Spitzer Defends His Distribution of Sealed Document

SANTA ANA (CNS) - Orange County Supervisor Todd Spitzer today defended his decision to hand out a sealed search warrant to reporters covering the case against a Newport Beach surgeon and his girlfriend accused of drugging and raping several women as legal and proper.

Orange County District Attorney Tony Rackauckas on Wednesday slammed Spitzer for distributing the “extremely sensitive information about the rape victims and the defendants,” and prosecutors joined defense attorneys in bringing the “violation” to the attention of Orange County Superior Court Judge Greg Jones, who is presiding over the case against surgeon Grant Robicheaux and his girlfriend, Cerissa Riley.

Spitzer is a political opponent of Rackauckas, running to unseat him as district attorney in next month's election.

Jones ordered reporters to not “further disseminate” the search warrant information and “return the sealed item” back to the judge, according to Rackauckas' office.

The search warrant was not initially sealed. Media organizations such as the Los Angeles Times obtained it from court records before the judge sealed it.

Spitzer said he spoke with Jones over the phone about the issue on Wednesday.

“I said it was provided to me from the court file,” he said. “It was a public record and he acknowledged he knew it was not (initially) sealed and that other people had it.”

Jones said prosecutors “wanted a hearing,” Spitzer said, adding that he told the judge, “I'd get back to him.”

Spitzer said he subsequently consulted with his campaign's attorney, who advised him he did nothing wrong.
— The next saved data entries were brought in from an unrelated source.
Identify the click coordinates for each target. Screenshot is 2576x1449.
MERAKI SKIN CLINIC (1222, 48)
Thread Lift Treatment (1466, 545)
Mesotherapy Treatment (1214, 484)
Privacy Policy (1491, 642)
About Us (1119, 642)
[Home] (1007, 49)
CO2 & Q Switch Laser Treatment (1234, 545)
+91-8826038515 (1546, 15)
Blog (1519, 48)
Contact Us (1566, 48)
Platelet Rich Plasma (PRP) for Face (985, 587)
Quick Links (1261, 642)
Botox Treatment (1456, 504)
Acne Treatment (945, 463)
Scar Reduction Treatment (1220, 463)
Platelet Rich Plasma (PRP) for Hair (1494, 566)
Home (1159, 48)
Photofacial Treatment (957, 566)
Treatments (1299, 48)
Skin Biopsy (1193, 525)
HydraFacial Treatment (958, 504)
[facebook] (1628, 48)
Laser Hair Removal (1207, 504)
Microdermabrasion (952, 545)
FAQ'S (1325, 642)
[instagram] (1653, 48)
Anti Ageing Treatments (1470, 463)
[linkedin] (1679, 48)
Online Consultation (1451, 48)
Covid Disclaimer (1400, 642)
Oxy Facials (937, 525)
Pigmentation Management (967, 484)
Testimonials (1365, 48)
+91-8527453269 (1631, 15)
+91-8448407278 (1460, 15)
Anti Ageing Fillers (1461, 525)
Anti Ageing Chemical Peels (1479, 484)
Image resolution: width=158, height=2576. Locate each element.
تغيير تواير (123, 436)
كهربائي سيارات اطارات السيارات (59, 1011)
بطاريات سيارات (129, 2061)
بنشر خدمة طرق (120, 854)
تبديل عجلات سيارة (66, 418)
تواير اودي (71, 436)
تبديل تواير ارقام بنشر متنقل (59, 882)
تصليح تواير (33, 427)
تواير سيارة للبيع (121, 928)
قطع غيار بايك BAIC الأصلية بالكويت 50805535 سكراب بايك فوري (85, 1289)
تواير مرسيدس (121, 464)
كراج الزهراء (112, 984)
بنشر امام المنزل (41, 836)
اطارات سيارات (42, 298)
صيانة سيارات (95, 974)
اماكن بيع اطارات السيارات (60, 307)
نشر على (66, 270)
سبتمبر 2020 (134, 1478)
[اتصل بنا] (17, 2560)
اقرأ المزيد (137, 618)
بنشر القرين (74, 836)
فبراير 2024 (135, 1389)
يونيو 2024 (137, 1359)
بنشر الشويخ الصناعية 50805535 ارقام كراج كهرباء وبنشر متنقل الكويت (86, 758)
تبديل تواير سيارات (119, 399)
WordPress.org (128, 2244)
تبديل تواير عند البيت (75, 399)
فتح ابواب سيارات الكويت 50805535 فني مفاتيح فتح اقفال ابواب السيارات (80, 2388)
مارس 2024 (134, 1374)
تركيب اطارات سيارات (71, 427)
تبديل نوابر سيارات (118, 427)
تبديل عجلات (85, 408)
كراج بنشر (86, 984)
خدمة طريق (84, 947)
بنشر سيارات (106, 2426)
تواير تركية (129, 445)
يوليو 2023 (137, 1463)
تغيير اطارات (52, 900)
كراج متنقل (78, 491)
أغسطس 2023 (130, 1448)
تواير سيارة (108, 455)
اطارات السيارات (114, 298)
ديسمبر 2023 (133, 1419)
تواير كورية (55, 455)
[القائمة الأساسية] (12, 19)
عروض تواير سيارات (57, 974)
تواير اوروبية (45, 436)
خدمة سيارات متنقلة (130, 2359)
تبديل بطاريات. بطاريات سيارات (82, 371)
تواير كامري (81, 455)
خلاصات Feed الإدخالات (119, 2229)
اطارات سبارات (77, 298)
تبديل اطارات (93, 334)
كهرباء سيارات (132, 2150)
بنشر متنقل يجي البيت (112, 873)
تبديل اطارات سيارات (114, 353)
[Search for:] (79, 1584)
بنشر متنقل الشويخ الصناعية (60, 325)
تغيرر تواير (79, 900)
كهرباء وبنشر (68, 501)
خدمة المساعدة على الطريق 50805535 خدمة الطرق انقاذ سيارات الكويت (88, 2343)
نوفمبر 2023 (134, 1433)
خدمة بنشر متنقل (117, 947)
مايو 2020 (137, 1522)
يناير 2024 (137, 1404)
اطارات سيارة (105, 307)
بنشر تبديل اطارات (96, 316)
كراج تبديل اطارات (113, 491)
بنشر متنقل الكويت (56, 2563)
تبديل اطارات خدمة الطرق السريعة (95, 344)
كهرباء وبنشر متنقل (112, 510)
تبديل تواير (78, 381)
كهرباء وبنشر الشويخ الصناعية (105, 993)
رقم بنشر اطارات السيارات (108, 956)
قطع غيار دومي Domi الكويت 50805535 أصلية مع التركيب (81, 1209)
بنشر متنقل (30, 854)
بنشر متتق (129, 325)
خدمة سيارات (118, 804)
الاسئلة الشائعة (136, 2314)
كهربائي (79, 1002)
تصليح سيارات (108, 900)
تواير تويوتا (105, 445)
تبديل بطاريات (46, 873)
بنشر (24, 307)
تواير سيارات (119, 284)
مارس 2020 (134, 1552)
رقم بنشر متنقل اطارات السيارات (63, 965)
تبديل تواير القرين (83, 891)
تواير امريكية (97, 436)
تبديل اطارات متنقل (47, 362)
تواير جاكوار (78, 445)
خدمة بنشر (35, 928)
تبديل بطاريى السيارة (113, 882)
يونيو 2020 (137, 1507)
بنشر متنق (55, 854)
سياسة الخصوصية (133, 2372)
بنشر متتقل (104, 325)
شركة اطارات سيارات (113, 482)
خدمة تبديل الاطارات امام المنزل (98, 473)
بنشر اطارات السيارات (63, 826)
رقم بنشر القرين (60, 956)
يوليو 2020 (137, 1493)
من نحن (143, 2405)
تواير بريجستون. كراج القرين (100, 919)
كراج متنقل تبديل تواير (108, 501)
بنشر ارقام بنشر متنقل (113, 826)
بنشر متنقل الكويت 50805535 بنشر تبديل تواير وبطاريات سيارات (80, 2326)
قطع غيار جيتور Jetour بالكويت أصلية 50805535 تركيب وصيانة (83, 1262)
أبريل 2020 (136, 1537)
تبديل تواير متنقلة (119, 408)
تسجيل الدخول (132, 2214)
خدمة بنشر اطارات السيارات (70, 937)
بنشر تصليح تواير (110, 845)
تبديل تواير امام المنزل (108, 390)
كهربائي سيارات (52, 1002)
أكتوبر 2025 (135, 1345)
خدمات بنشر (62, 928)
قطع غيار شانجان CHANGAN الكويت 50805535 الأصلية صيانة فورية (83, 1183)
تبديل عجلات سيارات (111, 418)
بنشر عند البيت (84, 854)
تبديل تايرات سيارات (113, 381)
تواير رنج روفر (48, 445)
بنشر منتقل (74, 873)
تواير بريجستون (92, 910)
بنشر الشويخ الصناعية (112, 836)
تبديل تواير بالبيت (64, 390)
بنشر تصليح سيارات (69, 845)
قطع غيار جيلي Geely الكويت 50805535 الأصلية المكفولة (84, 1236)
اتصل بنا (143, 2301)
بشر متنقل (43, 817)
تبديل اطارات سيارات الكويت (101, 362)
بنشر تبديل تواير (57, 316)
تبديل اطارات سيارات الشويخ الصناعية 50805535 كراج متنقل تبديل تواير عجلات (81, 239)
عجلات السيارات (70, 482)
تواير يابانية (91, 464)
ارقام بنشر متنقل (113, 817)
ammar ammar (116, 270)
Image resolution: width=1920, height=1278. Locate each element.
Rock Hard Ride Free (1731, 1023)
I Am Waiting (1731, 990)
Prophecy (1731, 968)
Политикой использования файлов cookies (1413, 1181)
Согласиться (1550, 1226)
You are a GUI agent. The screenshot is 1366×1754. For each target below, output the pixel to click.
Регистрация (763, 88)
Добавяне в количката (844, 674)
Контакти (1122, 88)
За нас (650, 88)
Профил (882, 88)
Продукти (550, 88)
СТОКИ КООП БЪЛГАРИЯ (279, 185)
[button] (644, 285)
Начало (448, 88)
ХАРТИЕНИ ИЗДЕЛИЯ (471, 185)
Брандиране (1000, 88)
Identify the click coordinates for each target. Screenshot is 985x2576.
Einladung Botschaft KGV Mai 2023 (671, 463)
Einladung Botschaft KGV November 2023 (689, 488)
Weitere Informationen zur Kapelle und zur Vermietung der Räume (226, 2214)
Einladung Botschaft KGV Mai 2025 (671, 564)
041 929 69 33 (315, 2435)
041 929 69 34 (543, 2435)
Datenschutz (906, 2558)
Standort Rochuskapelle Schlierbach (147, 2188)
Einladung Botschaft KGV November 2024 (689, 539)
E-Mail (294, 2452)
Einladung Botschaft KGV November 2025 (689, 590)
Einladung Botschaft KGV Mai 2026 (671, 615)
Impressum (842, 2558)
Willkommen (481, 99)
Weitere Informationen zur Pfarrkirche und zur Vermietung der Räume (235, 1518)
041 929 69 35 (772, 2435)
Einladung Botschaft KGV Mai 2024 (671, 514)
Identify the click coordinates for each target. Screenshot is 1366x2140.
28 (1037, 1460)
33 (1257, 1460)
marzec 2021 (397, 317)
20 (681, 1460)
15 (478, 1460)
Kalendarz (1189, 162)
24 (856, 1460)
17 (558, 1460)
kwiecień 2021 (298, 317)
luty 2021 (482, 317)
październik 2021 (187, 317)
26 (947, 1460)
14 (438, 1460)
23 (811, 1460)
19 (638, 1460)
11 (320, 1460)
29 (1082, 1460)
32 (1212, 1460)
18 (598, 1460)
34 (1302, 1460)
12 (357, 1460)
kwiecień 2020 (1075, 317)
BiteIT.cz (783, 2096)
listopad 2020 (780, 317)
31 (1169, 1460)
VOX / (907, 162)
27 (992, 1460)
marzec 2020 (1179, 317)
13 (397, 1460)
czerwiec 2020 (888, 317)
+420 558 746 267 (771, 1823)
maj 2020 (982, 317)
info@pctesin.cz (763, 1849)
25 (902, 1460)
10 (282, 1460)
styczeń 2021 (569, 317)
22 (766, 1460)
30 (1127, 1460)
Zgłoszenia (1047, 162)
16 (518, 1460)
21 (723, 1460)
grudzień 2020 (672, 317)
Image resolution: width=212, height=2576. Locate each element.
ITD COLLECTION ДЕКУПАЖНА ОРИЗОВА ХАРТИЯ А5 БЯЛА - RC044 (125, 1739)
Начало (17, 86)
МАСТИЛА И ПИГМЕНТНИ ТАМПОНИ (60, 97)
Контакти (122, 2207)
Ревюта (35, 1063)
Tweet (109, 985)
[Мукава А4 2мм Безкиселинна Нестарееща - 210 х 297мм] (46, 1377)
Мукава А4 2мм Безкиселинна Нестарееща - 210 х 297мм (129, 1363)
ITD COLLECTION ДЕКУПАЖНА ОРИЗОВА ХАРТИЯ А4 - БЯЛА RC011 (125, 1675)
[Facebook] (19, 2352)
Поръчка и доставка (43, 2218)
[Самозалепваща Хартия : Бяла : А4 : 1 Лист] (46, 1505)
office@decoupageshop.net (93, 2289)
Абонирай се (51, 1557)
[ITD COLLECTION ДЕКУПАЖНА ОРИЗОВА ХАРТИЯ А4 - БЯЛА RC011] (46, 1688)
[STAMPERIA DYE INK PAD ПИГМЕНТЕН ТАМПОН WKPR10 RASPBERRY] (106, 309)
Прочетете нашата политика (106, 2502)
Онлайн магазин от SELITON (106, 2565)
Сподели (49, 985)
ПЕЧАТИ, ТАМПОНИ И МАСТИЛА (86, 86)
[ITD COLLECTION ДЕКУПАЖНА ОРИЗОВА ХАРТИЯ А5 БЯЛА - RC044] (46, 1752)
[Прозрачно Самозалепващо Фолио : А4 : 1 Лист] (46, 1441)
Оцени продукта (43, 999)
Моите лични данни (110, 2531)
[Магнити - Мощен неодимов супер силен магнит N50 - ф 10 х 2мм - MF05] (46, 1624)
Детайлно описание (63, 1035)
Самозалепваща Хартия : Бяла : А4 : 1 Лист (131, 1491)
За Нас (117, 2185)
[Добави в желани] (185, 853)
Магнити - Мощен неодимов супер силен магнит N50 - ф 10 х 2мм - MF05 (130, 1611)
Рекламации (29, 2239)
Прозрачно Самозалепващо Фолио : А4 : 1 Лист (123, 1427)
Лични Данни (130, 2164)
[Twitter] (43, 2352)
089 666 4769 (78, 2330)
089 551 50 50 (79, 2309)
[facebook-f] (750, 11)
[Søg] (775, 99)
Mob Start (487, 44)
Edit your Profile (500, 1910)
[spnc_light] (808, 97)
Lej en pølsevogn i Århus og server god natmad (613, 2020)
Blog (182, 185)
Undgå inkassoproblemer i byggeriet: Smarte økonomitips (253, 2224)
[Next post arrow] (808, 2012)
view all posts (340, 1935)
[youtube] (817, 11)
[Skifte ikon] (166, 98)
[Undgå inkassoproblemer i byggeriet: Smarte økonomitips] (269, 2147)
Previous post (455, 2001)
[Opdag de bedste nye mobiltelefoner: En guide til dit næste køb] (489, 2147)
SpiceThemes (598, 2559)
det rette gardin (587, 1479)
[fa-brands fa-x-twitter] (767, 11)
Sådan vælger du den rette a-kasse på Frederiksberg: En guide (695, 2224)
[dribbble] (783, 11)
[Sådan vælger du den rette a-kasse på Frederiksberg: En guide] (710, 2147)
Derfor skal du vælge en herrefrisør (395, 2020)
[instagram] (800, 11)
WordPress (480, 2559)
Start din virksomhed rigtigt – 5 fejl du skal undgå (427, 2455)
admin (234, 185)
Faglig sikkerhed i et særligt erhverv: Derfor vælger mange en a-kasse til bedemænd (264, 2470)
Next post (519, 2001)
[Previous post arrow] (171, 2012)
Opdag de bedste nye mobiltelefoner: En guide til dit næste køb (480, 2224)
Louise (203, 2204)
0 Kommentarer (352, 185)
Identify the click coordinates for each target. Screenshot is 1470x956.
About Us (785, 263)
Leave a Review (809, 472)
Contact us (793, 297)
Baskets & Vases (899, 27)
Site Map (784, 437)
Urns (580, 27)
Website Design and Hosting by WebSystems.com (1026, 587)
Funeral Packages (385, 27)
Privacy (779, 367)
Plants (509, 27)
He noted that he redacted what he felt were sensitive parts of the search warrant to which the public should not have access.

“I've reviewed the case law and it was unequivocally a public record and the judge acknowledged to the media that already had information that there was nothing he could do about what was already released,” Spitzer said.

UC Irvine law professor Henry Weinstein agreed.

“You can't put the toothpaste back in the tube,” Weinstein said. “The whole idea of, first of all, sealing something that has been written about is absurd and it is contradictory to 1st Amendment principles in this country.”

Weinstein added that anyone could read the news reports detailing information in the search warrant anyway.

“So in what sense is the document meaningfully sealed?” Weinstein said. “Certainly, whatever they deemed worthy of printing they printed the first time around.”

The District Attorney's Office asked reporters to “comply with the judge's order and not distribute the sealed materials to protect the rape victims, defendants' constitutional rights, and the integrity of the case.”

Spitzer said he thought it was important to release the search warrant to make his case that Rackauckas was either “incompetent or lying” when he said at his first news conference on the case last month that he had learned of it a couple of weeks prior to the news conference.

Spitzer also has been making the case that law enforcement should have arrested the defendants in January after they had seized money, drugs and guns from their residence, which would have been long after the first rape allegation was made in April 2016.

“The search warrant proves two really important points -- that the detective described the two suspects as sexual predators and that she believed there were more victims,” Spitzer said. “So, of course, Mr. Rackauckas wants that search warrant sealed because he doesn't want people to know the truth, and the only person who exposed that is me.”

Newport Beach Police Detective Marie Gamble said in the search warrant that the two initial alleged victims, one in April 2016, and the other in October 2016, immediately reported the incidents to investigators, “but later were unwilling to participate in the investigation.”

In the search warrant, police request access to the defendants' computers and devices to seek additional evidence.